- Durante o lançamento do programa de segurança pública “Brasil sem Medo” em São Paulo, Flávio Bolsonaro chamou a operação da Polícia Federal contra Jaques Wagner de alento.
- A ação mira o líder do governo no Senado, ligado ao PT, em meio a investigações sobre supostos recebimentos do Banco Master via empresa ligada à esposa de seu enteado, e um apartamento avaliado em R$ 2,5 milhões.
- O ato ocorreu no contexto de propostas que devem embasar o plano de governo de Flávio Bolsonaro para 2026.

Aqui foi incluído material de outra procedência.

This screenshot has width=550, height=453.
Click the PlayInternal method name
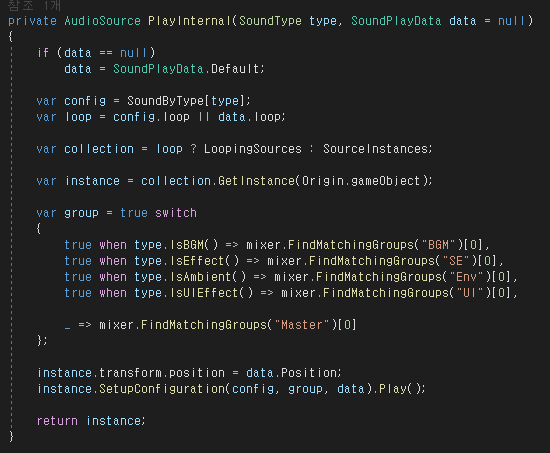click(x=189, y=21)
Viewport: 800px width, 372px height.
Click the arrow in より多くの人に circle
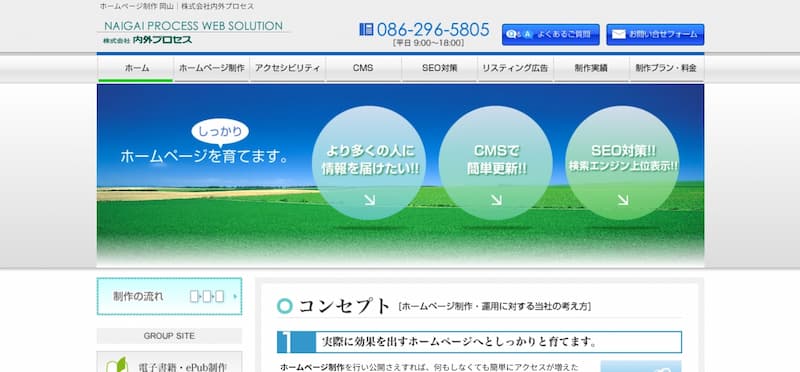click(x=369, y=200)
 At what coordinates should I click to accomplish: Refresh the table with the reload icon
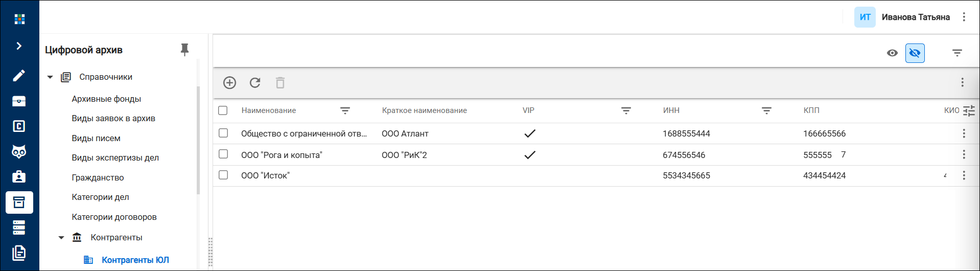[255, 83]
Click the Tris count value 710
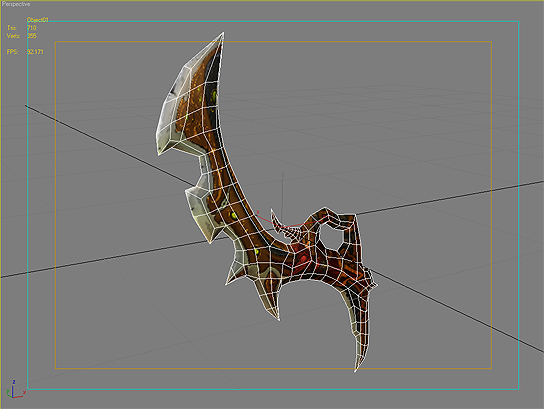 tap(32, 28)
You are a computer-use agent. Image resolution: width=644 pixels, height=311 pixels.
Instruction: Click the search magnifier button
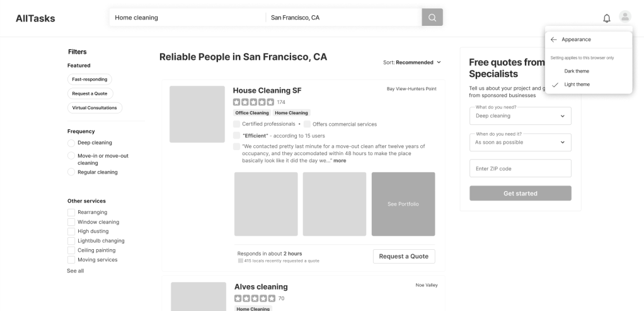(432, 18)
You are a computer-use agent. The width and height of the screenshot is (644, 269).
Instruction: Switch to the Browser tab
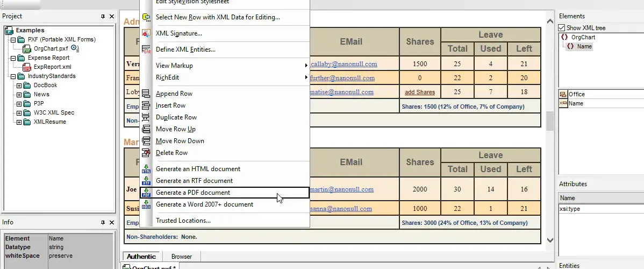pos(182,257)
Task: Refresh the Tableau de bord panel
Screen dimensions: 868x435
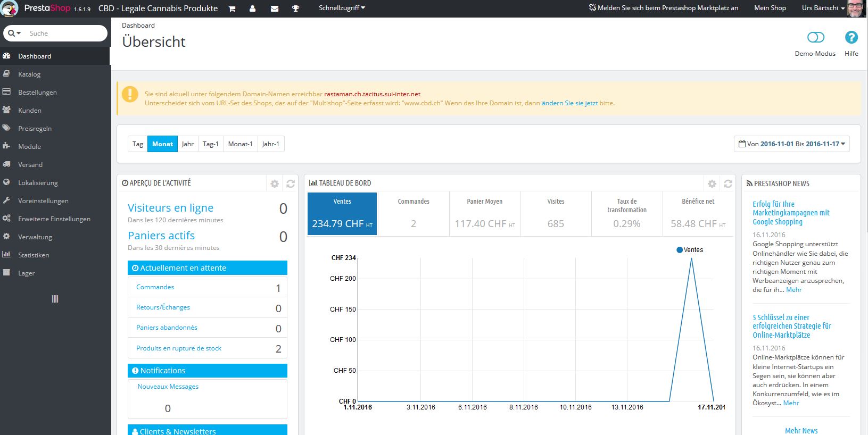Action: (728, 183)
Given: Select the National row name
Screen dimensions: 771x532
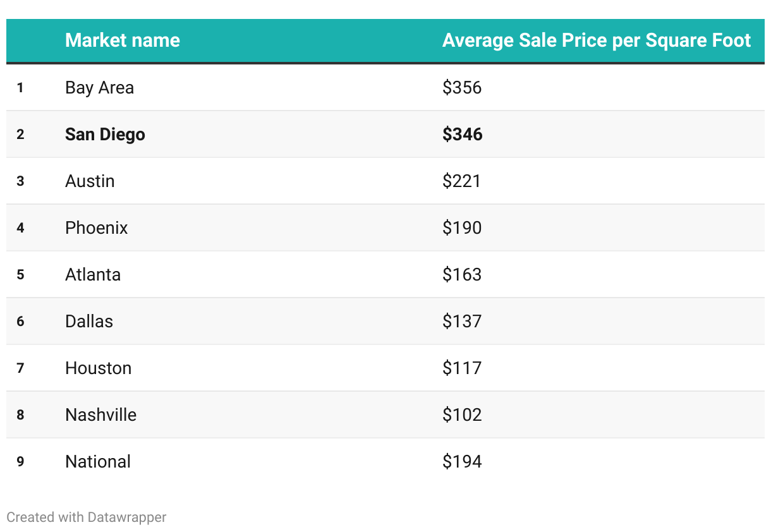Looking at the screenshot, I should (x=98, y=461).
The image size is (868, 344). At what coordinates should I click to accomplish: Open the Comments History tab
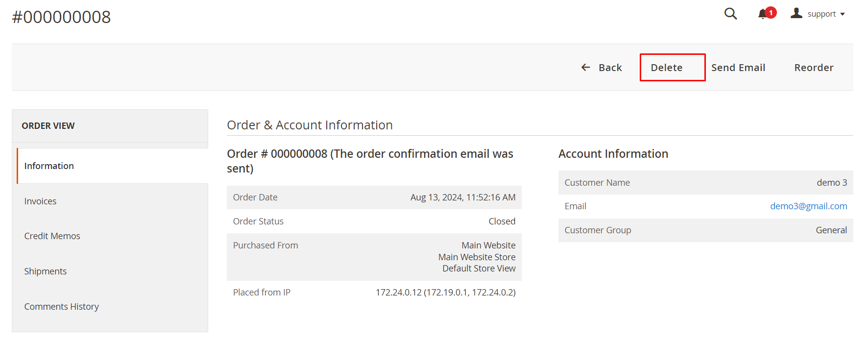61,307
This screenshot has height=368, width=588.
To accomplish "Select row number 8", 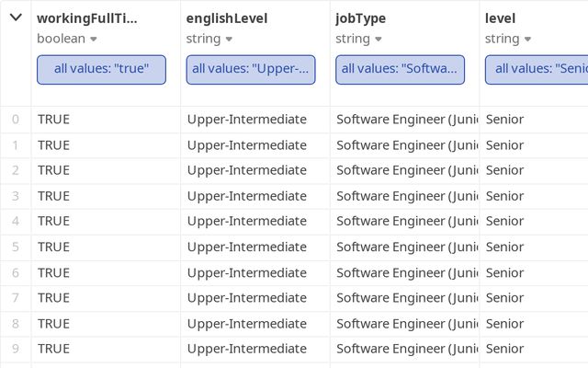I will (15, 324).
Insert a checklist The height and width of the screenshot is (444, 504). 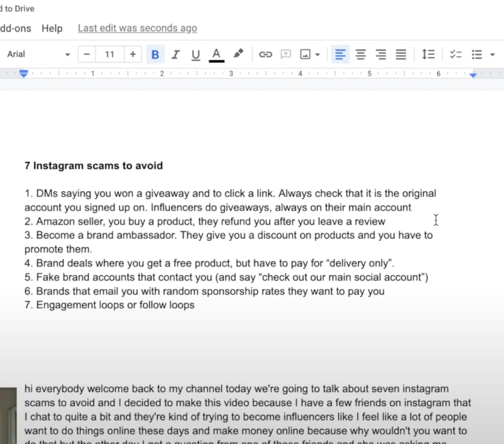(456, 54)
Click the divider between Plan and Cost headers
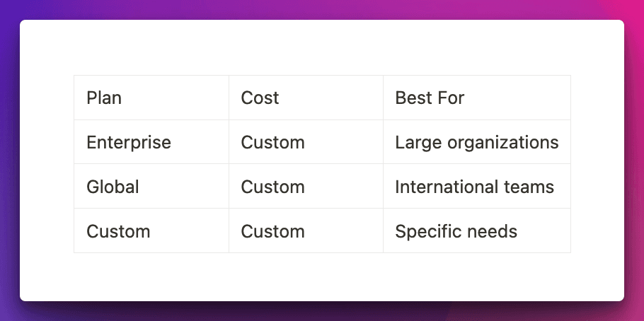The height and width of the screenshot is (321, 644). pyautogui.click(x=229, y=98)
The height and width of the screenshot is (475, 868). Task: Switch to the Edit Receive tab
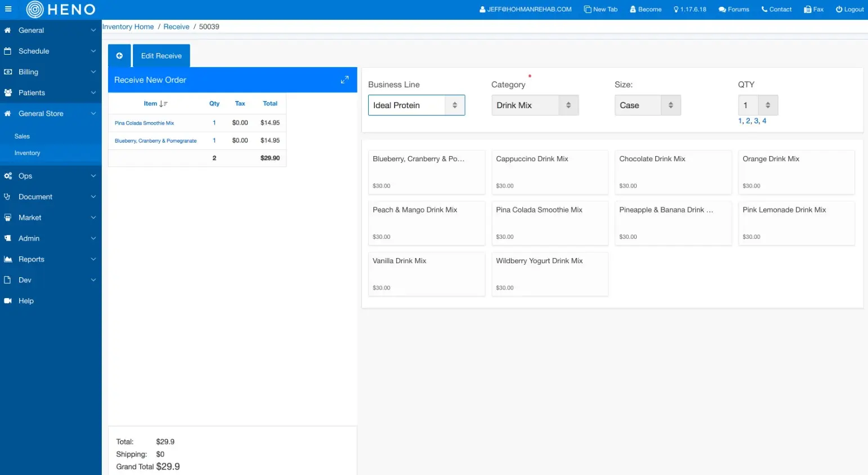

- O senador afirmou que a operação é indicativo de combate à impunidade, vinculando o caso ao PT e aos grupos criminosos como PCC e Comando Vermelho.
- O comentário foi feito ao encerrar o evento, que apresentou medidas para segurança pública e foi acompanhado por menções a outros candidatos.
O senador Flávio Bolsonaro (PL) elogiou a operação da Polícia Federal que mirou Jaques Wagner (PT-BA), líder do governo no Senado, durante o lançamento do programa de segurança pública Brasil sem Medo, em São Paulo.
A PF investiga supostos repassos do Banco Master a uma empresa ligada à esposa de um enteado de Wagner, além de a investigação envolver um apartamento avaliado em 2,5 milhões de reais. A apuração ocorre no âmbito de apurações sobre irregularidades envolvendo o senador baiano.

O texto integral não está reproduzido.